En el acto se acercó a ella.

— ¿Se puede ver la Tierra desde aquí? — preguntó Guianeya.

— No, nunca.

— ¿Este lugar está lejos del Polo Sur?

— No muy lejos. Se encuentra en el borde del disco lunar que se ve desde la Tierra. Es el cráter Tycho.

— Yo no sé los nombres — contestó con impaciencia Guianeya —. A mí me interesa otra cosa. ¿Aquí, en este lugar, coincide la trayectoria que usted ha calculado?

— Sí, aquí — contestó asombrado Murátov, que no esperaba estas preguntas de Guianeya, manifestando magnífico conocimiento de la lengua española.

— ¿Este lugar siempre se ve desde la Tierra?

— Siempre.
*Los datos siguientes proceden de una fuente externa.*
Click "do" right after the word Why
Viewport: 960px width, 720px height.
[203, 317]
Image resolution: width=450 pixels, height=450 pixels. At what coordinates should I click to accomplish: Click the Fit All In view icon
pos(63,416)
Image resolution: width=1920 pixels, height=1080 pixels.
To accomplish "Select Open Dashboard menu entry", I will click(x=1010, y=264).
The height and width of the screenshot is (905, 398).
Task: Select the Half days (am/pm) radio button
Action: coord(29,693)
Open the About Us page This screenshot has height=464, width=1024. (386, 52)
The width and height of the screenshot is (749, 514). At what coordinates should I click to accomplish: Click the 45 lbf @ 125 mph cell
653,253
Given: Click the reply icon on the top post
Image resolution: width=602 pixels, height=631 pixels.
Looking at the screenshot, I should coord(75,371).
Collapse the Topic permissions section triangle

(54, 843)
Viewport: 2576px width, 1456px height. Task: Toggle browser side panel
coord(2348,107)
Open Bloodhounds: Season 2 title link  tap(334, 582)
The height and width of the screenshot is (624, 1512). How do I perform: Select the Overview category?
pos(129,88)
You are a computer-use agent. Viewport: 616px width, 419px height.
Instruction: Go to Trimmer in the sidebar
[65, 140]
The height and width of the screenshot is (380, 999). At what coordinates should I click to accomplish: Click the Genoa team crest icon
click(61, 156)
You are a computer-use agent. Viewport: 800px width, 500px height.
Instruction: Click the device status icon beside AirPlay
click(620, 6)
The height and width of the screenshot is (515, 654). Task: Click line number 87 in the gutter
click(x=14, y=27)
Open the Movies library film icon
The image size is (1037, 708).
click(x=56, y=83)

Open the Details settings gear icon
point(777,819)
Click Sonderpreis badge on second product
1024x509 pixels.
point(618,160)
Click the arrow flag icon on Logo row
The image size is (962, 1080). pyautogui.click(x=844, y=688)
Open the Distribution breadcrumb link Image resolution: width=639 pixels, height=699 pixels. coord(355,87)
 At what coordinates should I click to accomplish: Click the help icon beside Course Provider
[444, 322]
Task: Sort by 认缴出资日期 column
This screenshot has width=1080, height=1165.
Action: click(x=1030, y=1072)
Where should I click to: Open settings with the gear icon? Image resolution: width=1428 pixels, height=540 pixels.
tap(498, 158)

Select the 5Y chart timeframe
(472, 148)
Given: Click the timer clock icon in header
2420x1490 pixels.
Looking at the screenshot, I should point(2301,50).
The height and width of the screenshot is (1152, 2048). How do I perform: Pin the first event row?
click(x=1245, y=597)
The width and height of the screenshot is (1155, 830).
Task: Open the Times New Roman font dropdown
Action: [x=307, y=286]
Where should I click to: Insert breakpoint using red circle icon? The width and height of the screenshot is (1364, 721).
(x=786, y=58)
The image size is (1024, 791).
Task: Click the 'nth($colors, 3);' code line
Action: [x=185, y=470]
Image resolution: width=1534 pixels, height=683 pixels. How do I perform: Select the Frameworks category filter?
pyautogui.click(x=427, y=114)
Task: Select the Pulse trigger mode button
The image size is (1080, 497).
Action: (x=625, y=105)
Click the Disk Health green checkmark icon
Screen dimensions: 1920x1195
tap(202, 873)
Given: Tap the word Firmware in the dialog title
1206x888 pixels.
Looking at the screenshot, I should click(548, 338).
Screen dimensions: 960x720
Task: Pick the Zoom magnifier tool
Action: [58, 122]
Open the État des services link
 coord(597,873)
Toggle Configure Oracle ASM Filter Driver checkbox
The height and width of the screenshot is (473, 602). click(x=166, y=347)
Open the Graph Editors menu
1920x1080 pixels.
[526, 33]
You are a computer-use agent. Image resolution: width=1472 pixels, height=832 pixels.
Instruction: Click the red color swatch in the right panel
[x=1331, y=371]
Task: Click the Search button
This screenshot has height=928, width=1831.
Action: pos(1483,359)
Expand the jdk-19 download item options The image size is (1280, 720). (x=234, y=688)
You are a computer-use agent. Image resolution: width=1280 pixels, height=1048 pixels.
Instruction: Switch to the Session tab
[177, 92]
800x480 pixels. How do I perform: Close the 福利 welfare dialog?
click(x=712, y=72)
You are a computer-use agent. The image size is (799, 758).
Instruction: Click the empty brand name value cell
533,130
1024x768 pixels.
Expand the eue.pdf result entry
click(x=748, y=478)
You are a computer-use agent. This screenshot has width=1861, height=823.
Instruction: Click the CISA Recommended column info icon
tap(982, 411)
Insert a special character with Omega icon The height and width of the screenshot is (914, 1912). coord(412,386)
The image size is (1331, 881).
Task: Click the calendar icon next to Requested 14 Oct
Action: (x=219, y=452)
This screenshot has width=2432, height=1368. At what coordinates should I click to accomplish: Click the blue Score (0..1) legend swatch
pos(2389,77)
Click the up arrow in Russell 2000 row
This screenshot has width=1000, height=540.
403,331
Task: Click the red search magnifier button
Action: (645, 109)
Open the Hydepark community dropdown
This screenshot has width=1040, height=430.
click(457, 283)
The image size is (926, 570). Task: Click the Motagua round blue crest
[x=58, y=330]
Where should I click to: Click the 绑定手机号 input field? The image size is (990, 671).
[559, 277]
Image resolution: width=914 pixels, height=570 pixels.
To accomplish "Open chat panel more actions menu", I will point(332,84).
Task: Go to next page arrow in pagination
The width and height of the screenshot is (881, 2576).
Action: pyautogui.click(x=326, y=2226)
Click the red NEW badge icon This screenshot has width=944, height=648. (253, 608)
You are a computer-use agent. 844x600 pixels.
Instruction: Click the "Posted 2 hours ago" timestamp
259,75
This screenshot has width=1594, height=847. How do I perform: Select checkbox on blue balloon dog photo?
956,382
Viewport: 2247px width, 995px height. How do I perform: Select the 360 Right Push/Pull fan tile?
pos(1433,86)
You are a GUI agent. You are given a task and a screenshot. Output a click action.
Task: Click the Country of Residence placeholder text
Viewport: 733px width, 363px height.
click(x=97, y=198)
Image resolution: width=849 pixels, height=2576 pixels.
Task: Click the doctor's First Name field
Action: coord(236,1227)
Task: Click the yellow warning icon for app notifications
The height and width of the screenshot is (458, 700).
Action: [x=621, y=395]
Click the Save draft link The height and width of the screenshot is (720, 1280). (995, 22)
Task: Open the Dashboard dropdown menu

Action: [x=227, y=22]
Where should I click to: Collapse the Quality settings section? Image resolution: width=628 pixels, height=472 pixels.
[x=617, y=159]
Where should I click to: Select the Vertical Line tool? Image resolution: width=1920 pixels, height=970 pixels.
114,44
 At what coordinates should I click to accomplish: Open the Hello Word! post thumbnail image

La Luna ofrece siempre a la Tierra un mismo lado.

Estaba agitado y empezaba a sospechar a que conducían todas estas preguntas.

¿Sería posible?

Se acercaron a ellos los participantes de la expedición que sabían español y dos miembros del personal de la estación. Todos esperaban conteniendo la respiración lo que dijera Guianeya.

Parecía que ella no había notado nada dirigiéndose sólo a Murátov.

— Entonces… — Guianeya se quedó pensativa un momento como si quisiera recordar algo —. Hubo una conversación que yo esuché. Riyagueya — («Otra vez este nombre», pensó Murátov) — dijo, que los satélites — pronunció esta palabra con un tono irónico — se encuentran en un lugar desde el que nunca se ve la Tierra. Añadió que están ubicados al pie de la cordillera montañosa que se encuentra no lejos del Polo Sur. Todo lo que yo veo — hizo un leve movimiento con la mano — es parecido a lo descrito por él. ¿Pero se halla aquí lo que vosotros queréis encontrar?